Rocky Mountain Christmas was a huge success. It was the best-selling Christmas album of 1975, it went 2x Platinum in the US, and its position on the Billboard 200 chart was either 35 or 14 depending on what source you use. It was marketed with a TV special of the same name featuring Olivia Newton-John, Steve Martin, Valerie Harper, and presumably the rest of the 1970s. It was that year’s big Christmas thing. Maybe that’s not such a big surprise. The best-sellers of previous years had often been in the same squeaky-clean, family-friendly, Bible-kissing vein, such as Glen Campbell, Jim Nabors, The Partridge Family, and The Waltons.
In 1976 and 1977, however, the best-selling Christmas album was Christmas Jollies, a disco album by The Salsoul Orchestra. Would this be the end for old-fashioned sentimental saps dominating the Christmas charts? Heck no! The Carpenters claimed the Christmas throne in 1978 with A Christmas Portrait, which would also be promoted with a TV special (in which The Carpenters’ actual parents, who are terrible on camera, meet Gene Kelly, and it is very awkward). That album continued to chart around the holidays decades later. The following year, Karen Carpenter would make a visit to the set of the TV special for the album that would dethrone her.

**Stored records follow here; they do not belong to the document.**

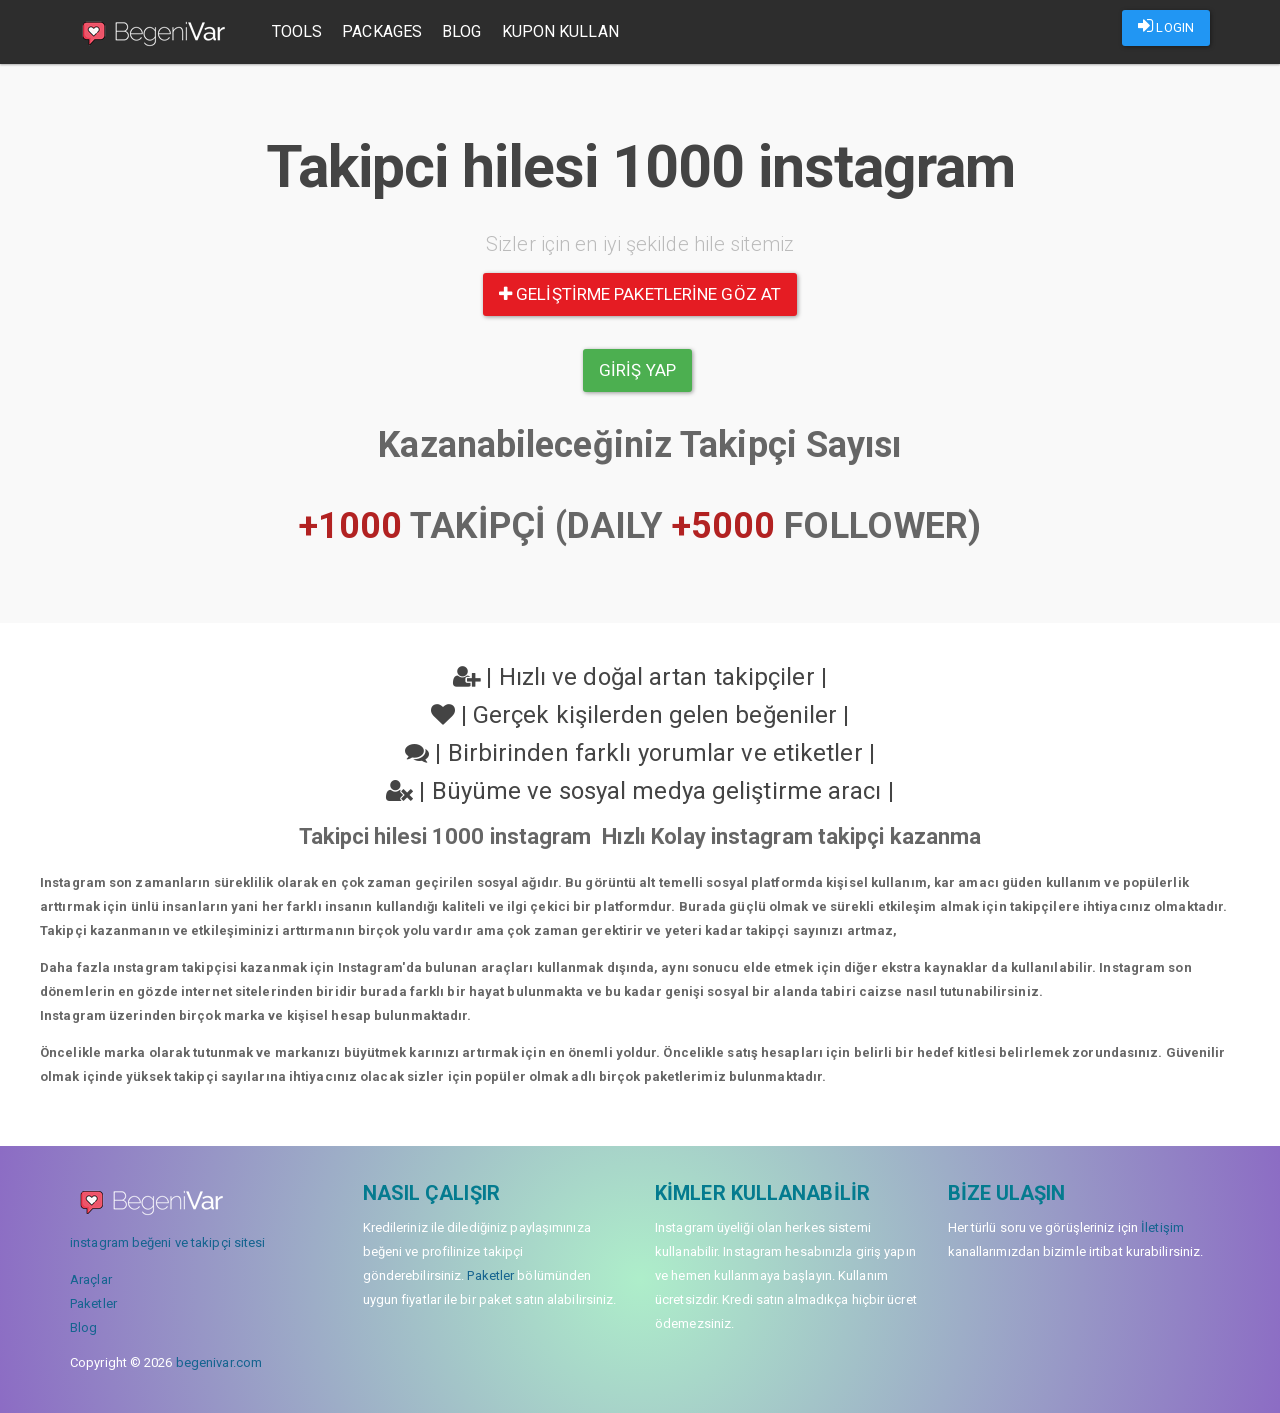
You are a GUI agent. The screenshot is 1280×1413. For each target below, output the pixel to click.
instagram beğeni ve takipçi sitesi (167, 1242)
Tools (299, 31)
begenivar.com (219, 1362)
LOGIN (1166, 26)
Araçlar (91, 1279)
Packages (385, 31)
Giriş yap (637, 370)
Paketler (93, 1303)
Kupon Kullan (562, 31)
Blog (463, 31)
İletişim (1162, 1227)
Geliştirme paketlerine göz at (640, 294)
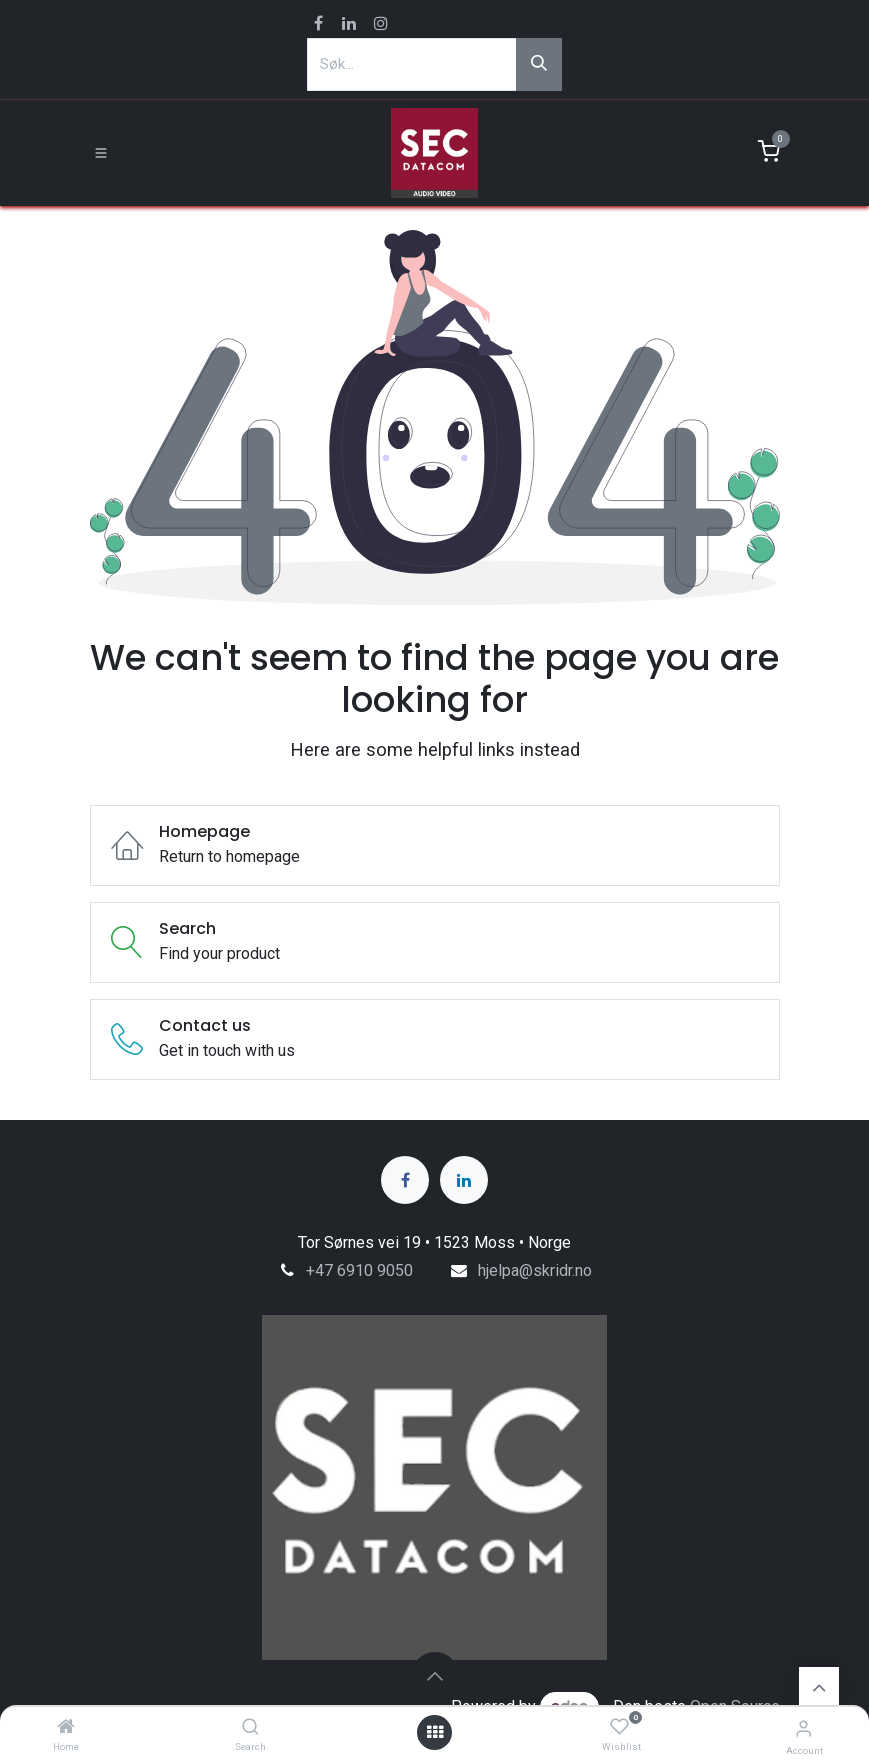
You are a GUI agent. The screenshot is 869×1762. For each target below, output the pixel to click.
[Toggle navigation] (101, 153)
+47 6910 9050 (359, 1270)
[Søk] (539, 64)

John Denver and The Muppets: A Christmas Together, the TV special, feels very much in keeping with the Carpenters’ Christmas specials (yes, “specials” is plural – there’s another one with Kukla and Ollie for some reason) except that it doesn’t have other celebrities. It has The Muppets! It’s great that network executives knew that audiences would accept The Muppets as a big enough presence to fill a narrative TV special – this particular cast of Muppets had never really done that before. This production doesn’t totally feel like a Muppet special, nor the previous John Denver special, and it’s not even a great ad for the record since its big production number isn’t on the album.

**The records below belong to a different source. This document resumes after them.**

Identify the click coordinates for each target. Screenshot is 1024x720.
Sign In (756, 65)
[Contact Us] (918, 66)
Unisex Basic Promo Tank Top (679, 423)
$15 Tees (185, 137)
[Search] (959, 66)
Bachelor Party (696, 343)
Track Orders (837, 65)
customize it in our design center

Of course, this didn’t matter, as the record was wildly successful anyway. Like Rocky Mountain Christmas, it was the best-selling Christmas album of its year. It reached #26 on Billboard’s Top LPs and Tapes chart, 34 on the Billboard 200, and was certified Platinum. Casual Muppet fans still listen to it today. A Christmas Together was the perfect combination of IP, bringing together the beloved Christmastime singer that won America over just a few years before with the stars of the most popular television show in the world. Better still, the tones of these two acts fit together kind of perfectly.
Jim and John were an incredible match for each other as talents and as human beings. There’s a great ToughPigs article from 2002 describing the special as “John Denver the evangelical Christian battling Jim Henson the hippie Christian”, and it captures what their relationship feels like to us, but not what it was. Denver was also very much a hippie who loved the environment and hated guns, and much of his early work with The Mitchell Trio was satirical novelty folk records criticizing the 1960s political right. He was cheeky, but also had great sincerity, and that’s very Jim.
Denver would go on to record more Christmas albums, and Henson would go on to make more Christmas specials, but the intersection of the two is, if I may get personal for a moment, the most essential part of my Christmas traditions. I would love to write about the album itself in greater detail, track by track, but I fear I would have nothing to say. To me, it’s all just perfect. Part of why I feel that way must be the fact that this album was my gateway to The Muppets. As a little kid, I knew the Sesame Street characters, but I didn’t have any frame of reference for Kermit’s other friends except for this album, which was enough to convince me to get to know them. I’m glad I did.